**HOW TO COMPLETE THIS TASK**
Leave out the pictures and print precisely the lines from the line with "Task: Click the" to the final line of the entries, both ends included.
-- MATERIAL TO PROCESS follows --
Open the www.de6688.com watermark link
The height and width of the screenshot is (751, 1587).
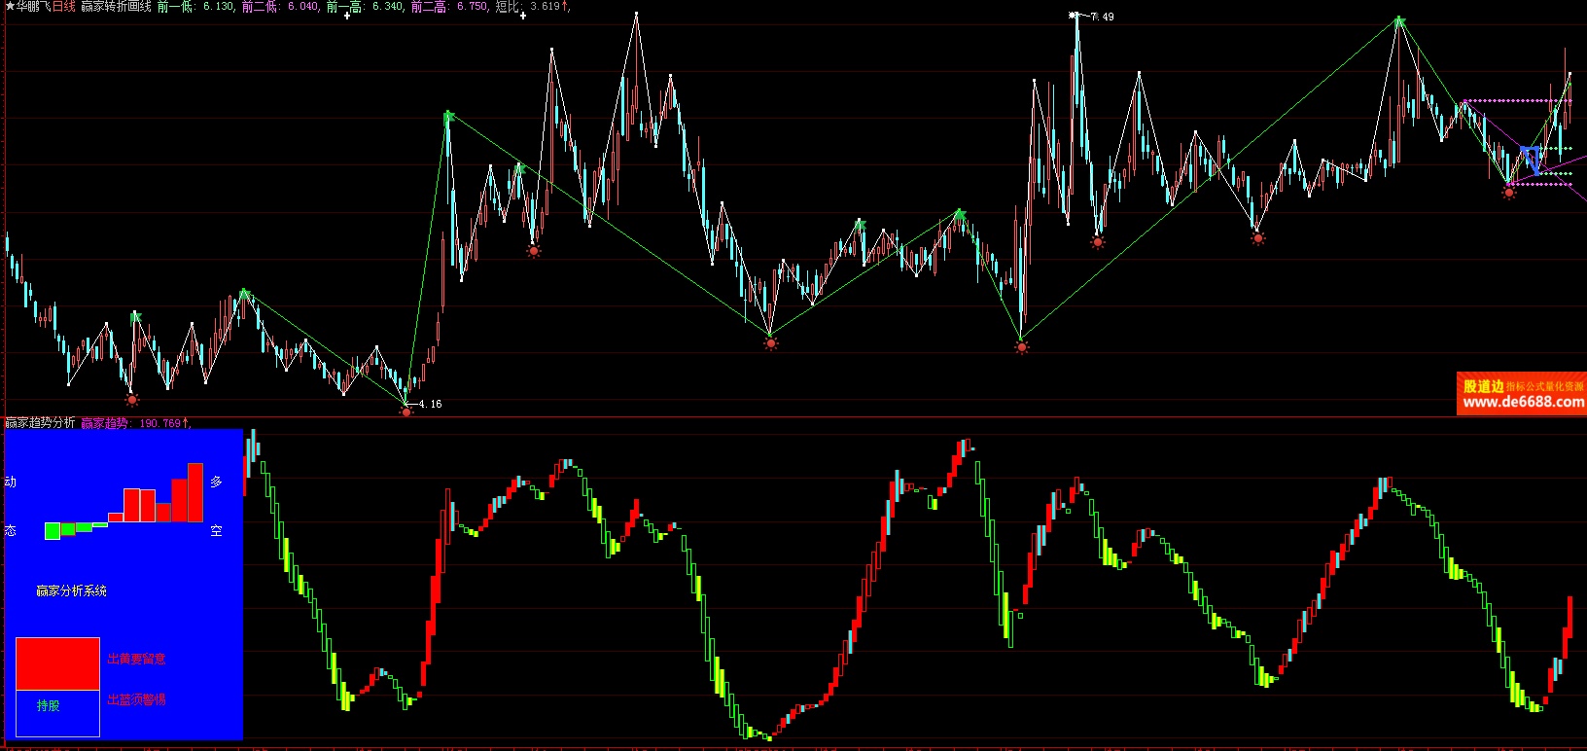tap(1523, 402)
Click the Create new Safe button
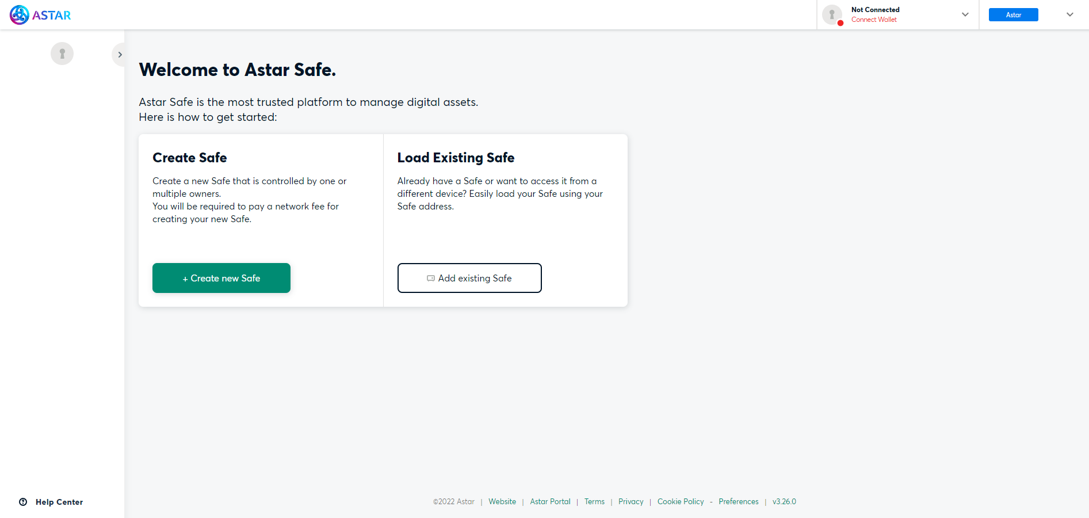This screenshot has height=518, width=1089. click(221, 278)
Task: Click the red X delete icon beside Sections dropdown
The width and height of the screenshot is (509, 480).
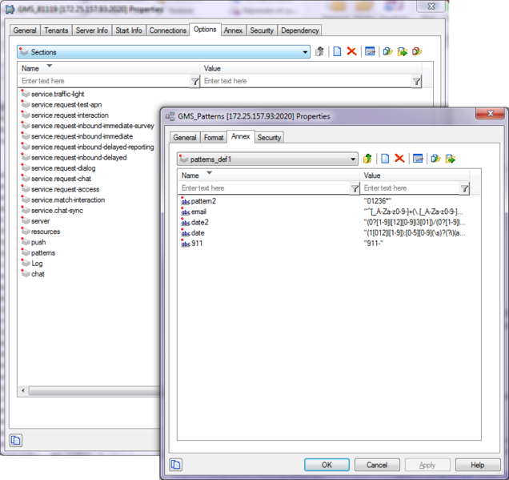Action: [x=351, y=52]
-- MATERIAL TO PROCESS concluded --
**ANSWER**
Task: Click the red X delete icon beside Sections dropdown
The width and height of the screenshot is (509, 480).
Action: [x=351, y=52]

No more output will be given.